#### GIVEN INSTRUCTION:
Write out all of the data below word for word, without changing anything.

#### DATA FOR THIS EXERCISE:
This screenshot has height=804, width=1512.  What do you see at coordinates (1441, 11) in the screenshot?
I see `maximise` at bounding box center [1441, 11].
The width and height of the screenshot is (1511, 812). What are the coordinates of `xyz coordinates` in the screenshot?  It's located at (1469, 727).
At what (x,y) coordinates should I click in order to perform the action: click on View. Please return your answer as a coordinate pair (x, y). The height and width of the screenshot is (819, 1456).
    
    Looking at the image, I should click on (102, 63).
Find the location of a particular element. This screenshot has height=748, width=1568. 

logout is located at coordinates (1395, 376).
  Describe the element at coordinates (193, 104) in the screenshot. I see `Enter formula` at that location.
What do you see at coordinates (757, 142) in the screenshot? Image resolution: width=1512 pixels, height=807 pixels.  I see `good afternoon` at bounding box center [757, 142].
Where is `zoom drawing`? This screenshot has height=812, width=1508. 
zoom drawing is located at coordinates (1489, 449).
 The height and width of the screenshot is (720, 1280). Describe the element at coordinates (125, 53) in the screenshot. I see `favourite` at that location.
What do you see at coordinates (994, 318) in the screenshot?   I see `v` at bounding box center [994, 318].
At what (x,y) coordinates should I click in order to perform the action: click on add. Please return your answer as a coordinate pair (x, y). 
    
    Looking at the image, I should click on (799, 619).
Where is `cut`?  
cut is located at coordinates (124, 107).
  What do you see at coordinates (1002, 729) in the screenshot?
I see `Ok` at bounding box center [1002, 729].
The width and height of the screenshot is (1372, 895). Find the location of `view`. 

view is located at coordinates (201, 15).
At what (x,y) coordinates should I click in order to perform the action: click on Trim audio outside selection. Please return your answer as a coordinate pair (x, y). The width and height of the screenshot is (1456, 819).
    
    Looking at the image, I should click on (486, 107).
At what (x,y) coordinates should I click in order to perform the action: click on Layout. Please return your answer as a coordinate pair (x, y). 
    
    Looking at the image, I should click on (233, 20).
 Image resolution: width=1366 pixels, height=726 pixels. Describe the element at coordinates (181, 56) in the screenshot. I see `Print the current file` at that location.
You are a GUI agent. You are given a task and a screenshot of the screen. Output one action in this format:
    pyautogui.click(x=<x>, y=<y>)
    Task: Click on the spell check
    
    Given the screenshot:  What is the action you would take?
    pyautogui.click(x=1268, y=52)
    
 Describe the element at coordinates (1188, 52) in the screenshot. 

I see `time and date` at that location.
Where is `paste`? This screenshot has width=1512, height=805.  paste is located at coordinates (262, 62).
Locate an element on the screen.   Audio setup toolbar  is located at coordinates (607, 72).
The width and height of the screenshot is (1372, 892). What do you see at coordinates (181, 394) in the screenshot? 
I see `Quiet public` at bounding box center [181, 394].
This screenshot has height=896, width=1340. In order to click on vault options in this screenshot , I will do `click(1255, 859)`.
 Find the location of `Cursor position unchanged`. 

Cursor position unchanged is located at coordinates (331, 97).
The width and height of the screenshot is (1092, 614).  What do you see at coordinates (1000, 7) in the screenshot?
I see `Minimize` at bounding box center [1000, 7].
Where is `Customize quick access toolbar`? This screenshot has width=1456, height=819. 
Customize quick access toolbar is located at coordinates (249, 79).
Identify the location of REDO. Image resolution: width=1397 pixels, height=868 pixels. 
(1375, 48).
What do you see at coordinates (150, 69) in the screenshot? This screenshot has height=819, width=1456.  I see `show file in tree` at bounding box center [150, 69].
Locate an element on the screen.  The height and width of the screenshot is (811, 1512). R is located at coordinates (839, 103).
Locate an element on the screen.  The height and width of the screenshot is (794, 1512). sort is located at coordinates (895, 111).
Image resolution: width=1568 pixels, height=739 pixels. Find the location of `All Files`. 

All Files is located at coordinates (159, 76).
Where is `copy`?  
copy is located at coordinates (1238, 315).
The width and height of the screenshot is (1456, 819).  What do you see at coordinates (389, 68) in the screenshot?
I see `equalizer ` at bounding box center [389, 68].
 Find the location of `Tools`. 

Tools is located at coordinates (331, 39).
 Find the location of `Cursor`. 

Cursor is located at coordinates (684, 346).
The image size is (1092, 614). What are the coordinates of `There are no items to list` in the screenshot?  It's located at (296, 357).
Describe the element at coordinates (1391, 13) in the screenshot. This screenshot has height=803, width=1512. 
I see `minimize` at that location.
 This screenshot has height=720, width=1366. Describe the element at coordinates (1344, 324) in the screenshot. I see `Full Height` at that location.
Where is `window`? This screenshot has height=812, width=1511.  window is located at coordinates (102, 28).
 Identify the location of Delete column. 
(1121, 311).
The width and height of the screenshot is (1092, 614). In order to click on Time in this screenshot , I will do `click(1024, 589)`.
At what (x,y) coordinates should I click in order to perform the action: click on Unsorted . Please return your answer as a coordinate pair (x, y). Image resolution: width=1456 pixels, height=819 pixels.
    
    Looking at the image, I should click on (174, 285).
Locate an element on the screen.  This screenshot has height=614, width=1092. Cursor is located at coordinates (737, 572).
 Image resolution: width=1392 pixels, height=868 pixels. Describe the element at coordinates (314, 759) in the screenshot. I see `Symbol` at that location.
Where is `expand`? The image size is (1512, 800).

#### SOLVED EXERCISE:
This screenshot has height=804, width=1512.  What do you see at coordinates (1441, 11) in the screenshot?
I see `maximise` at bounding box center [1441, 11].
The width and height of the screenshot is (1511, 812). What are the coordinates of `xyz coordinates` in the screenshot?  It's located at (1469, 727).
At what (x,y) coordinates should I click in order to perform the action: click on View. Please return your answer as a coordinate pair (x, y). The height and width of the screenshot is (819, 1456).
    
    Looking at the image, I should click on (102, 63).
Find the location of a particular element. This screenshot has height=748, width=1568. 

logout is located at coordinates (1395, 376).
  Describe the element at coordinates (193, 104) in the screenshot. I see `Enter formula` at that location.
What do you see at coordinates (757, 142) in the screenshot? Image resolution: width=1512 pixels, height=807 pixels.  I see `good afternoon` at bounding box center [757, 142].
Where is `zoom drawing`? This screenshot has height=812, width=1508. 
zoom drawing is located at coordinates (1489, 449).
 The height and width of the screenshot is (720, 1280). Describe the element at coordinates (125, 53) in the screenshot. I see `favourite` at that location.
What do you see at coordinates (994, 318) in the screenshot?   I see `v` at bounding box center [994, 318].
At what (x,y) coordinates should I click in order to perform the action: click on add. Please return your answer as a coordinate pair (x, y). 
    
    Looking at the image, I should click on (799, 619).
Where is `cut`?  
cut is located at coordinates (124, 107).
  What do you see at coordinates (1002, 729) in the screenshot?
I see `Ok` at bounding box center [1002, 729].
The width and height of the screenshot is (1372, 895). Find the location of `view`. 

view is located at coordinates (201, 15).
At what (x,y) coordinates should I click in order to perform the action: click on Trim audio outside selection. Please return your answer as a coordinate pair (x, y). The width and height of the screenshot is (1456, 819).
    
    Looking at the image, I should click on (486, 107).
At what (x,y) coordinates should I click in order to perform the action: click on Layout. Please return your answer as a coordinate pair (x, y). 
    
    Looking at the image, I should click on (233, 20).
 Image resolution: width=1366 pixels, height=726 pixels. Describe the element at coordinates (181, 56) in the screenshot. I see `Print the current file` at that location.
You are a GUI agent. You are given a task and a screenshot of the screen. Output one action in this format:
    pyautogui.click(x=<x>, y=<y>)
    Task: Click on the spell check
    
    Given the screenshot:  What is the action you would take?
    pyautogui.click(x=1268, y=52)
    
 Describe the element at coordinates (1188, 52) in the screenshot. 

I see `time and date` at that location.
Where is `paste`? This screenshot has width=1512, height=805.  paste is located at coordinates (262, 62).
Locate an element on the screen.   Audio setup toolbar  is located at coordinates (607, 72).
The width and height of the screenshot is (1372, 892). What do you see at coordinates (181, 394) in the screenshot? 
I see `Quiet public` at bounding box center [181, 394].
This screenshot has height=896, width=1340. In order to click on vault options in this screenshot , I will do `click(1255, 859)`.
 Find the location of `Cursor position unchanged`. 

Cursor position unchanged is located at coordinates (331, 97).
The width and height of the screenshot is (1092, 614).  What do you see at coordinates (1000, 7) in the screenshot?
I see `Minimize` at bounding box center [1000, 7].
Where is `Customize quick access toolbar`? This screenshot has width=1456, height=819. 
Customize quick access toolbar is located at coordinates (249, 79).
Identify the location of REDO. Image resolution: width=1397 pixels, height=868 pixels. 
(1375, 48).
What do you see at coordinates (150, 69) in the screenshot? This screenshot has height=819, width=1456.  I see `show file in tree` at bounding box center [150, 69].
Locate an element on the screen.  The height and width of the screenshot is (811, 1512). R is located at coordinates (839, 103).
Locate an element on the screen.  The height and width of the screenshot is (794, 1512). sort is located at coordinates (895, 111).
Image resolution: width=1568 pixels, height=739 pixels. Find the location of `All Files`. 

All Files is located at coordinates (159, 76).
Where is `copy`?  
copy is located at coordinates (1238, 315).
The width and height of the screenshot is (1456, 819).  What do you see at coordinates (389, 68) in the screenshot?
I see `equalizer ` at bounding box center [389, 68].
 Find the location of `Tools`. 

Tools is located at coordinates (331, 39).
 Find the location of `Cursor`. 

Cursor is located at coordinates (684, 346).
The image size is (1092, 614). What are the coordinates of `There are no items to list` in the screenshot?  It's located at (296, 357).
Describe the element at coordinates (1391, 13) in the screenshot. This screenshot has height=803, width=1512. 
I see `minimize` at that location.
 This screenshot has height=720, width=1366. Describe the element at coordinates (1344, 324) in the screenshot. I see `Full Height` at that location.
Where is `window`? This screenshot has height=812, width=1511.  window is located at coordinates (102, 28).
 Identify the location of Delete column. 
(1121, 311).
The width and height of the screenshot is (1092, 614). In order to click on Time in this screenshot , I will do `click(1024, 589)`.
At what (x,y) coordinates should I click in order to perform the action: click on Unsorted . Please return your answer as a coordinate pair (x, y). Image resolution: width=1456 pixels, height=819 pixels.
    
    Looking at the image, I should click on (174, 285).
Locate an element on the screen.  This screenshot has height=614, width=1092. Cursor is located at coordinates (737, 572).
 Image resolution: width=1392 pixels, height=868 pixels. Describe the element at coordinates (314, 759) in the screenshot. I see `Symbol` at that location.
Where is `expand`? The image size is (1512, 800).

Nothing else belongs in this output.